PROMPT:
I would like every entry below written out exactly.

EXERCISE MATERIALS:
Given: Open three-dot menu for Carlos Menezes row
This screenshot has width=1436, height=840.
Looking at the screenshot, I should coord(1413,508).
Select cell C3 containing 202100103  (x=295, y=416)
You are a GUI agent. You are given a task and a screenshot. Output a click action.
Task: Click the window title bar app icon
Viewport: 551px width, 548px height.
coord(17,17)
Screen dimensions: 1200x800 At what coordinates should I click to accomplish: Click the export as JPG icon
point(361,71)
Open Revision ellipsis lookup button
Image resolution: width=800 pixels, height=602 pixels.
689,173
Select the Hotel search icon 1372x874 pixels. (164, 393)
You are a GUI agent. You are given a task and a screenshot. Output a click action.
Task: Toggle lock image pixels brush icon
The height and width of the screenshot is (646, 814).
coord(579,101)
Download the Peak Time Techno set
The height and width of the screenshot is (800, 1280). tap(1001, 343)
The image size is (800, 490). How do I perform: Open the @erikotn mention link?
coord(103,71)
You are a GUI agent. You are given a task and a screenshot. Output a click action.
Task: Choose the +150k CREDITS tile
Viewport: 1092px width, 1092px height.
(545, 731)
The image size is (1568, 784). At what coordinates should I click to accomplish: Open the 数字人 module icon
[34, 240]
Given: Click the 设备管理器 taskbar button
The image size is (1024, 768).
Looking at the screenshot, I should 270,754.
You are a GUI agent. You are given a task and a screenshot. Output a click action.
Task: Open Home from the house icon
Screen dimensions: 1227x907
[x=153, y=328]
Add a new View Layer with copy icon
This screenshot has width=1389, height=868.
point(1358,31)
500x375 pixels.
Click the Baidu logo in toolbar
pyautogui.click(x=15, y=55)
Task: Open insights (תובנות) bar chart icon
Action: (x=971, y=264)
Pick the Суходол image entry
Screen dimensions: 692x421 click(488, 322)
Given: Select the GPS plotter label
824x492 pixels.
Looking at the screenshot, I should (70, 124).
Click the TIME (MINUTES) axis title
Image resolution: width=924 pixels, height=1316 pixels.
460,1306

WRITTEN ANSWER:
Given: Open three-dot menu for Carlos Menezes row
This screenshot has width=1436, height=840.
Looking at the screenshot, I should coord(1413,508).
Select cell C3 containing 202100103  (x=295, y=416)
You are a GUI agent. You are given a task and a screenshot. Output a click action.
Task: Click the window title bar app icon
Viewport: 551px width, 548px height.
coord(17,17)
Screen dimensions: 1200x800 At what coordinates should I click to accomplish: Click the export as JPG icon
point(361,71)
Open Revision ellipsis lookup button
Image resolution: width=800 pixels, height=602 pixels.
689,173
Select the Hotel search icon 1372x874 pixels. (164, 393)
You are a GUI agent. You are given a task and a screenshot. Output a click action.
Task: Toggle lock image pixels brush icon
The height and width of the screenshot is (646, 814).
coord(579,101)
Download the Peak Time Techno set
The height and width of the screenshot is (800, 1280). tap(1001, 343)
The image size is (800, 490). How do I perform: Open the @erikotn mention link?
coord(103,71)
You are a GUI agent. You are given a task and a screenshot. Output a click action.
Task: Choose the +150k CREDITS tile
Viewport: 1092px width, 1092px height.
(545, 731)
The image size is (1568, 784). At what coordinates should I click to accomplish: Open the 数字人 module icon
[34, 240]
Given: Click the 设备管理器 taskbar button
The image size is (1024, 768).
Looking at the screenshot, I should 270,754.
You are a GUI agent. You are given a task and a screenshot. Output a click action.
Task: Open Home from the house icon
Screen dimensions: 1227x907
[x=153, y=328]
Add a new View Layer with copy icon
This screenshot has width=1389, height=868.
point(1358,31)
500x375 pixels.
Click the Baidu logo in toolbar
pyautogui.click(x=15, y=55)
Task: Open insights (תובנות) bar chart icon
Action: (x=971, y=264)
Pick the Суходол image entry
Screen dimensions: 692x421 click(488, 322)
Given: Select the GPS plotter label
824x492 pixels.
Looking at the screenshot, I should (70, 124).
Click the TIME (MINUTES) axis title
Image resolution: width=924 pixels, height=1316 pixels.
460,1306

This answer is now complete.